**WORK ORDER:** Please work out how many lines in the material below contain the string "help", and answer with that number only.

**RECORDS FOR THIS TASK:**
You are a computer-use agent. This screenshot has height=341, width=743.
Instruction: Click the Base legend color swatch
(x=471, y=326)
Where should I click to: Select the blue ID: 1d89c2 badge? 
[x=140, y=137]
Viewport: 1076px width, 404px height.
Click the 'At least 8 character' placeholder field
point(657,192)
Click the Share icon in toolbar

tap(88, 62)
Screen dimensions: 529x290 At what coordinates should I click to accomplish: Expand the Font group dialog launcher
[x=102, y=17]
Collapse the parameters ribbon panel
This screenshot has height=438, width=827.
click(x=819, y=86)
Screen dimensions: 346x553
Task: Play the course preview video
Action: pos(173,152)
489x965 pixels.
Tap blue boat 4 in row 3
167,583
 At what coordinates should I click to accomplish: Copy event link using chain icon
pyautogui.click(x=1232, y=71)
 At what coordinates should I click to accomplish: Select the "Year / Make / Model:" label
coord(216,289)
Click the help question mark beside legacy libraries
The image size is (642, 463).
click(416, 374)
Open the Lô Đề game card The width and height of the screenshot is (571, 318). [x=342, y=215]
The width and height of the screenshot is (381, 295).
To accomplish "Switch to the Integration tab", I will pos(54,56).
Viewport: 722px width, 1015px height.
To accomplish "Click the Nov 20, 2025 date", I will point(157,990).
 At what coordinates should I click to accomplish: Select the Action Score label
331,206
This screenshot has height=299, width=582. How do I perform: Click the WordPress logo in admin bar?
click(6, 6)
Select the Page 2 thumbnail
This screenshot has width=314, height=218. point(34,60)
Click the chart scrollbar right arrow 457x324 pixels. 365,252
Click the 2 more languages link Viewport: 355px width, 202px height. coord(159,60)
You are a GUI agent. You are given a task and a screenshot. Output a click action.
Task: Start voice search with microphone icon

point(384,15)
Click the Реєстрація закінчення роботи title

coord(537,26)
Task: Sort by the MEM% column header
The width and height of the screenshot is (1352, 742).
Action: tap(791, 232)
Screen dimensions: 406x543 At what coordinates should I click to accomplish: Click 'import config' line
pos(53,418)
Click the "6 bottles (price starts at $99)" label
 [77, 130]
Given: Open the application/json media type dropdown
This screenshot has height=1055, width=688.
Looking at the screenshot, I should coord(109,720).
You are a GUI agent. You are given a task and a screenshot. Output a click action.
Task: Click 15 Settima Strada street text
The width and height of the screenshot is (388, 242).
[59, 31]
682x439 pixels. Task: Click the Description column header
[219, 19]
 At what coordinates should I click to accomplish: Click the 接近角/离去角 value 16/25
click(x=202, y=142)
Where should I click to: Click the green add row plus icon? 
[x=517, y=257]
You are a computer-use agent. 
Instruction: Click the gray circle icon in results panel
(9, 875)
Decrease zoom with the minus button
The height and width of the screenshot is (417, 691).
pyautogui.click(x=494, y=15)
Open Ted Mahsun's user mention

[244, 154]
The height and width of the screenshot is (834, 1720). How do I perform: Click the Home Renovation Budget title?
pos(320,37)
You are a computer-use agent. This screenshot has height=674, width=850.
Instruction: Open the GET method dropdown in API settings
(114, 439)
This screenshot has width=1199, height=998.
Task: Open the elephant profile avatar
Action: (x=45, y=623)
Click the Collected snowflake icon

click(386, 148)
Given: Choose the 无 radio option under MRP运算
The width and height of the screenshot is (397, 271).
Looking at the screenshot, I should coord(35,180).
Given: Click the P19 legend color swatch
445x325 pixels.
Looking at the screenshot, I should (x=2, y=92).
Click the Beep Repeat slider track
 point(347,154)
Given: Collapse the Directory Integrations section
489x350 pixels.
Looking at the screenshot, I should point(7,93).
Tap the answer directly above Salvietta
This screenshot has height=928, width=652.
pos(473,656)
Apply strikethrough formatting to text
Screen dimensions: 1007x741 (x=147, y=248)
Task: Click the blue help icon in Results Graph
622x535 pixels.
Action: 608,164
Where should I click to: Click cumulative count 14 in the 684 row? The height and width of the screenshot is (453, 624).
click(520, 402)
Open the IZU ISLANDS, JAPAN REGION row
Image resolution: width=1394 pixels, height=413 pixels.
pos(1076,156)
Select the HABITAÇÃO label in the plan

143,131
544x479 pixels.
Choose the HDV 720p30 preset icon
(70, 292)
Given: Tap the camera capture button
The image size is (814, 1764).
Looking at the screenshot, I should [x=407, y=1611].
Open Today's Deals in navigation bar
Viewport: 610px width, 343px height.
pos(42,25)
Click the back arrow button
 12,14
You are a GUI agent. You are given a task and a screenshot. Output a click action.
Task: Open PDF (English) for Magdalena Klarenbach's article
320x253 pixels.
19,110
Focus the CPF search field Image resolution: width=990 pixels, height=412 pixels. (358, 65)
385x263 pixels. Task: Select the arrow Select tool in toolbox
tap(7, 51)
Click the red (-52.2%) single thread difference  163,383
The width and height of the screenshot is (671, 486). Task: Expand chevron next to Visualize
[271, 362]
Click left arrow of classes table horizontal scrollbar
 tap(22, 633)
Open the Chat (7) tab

**EXERCISE OUTPUT:** 2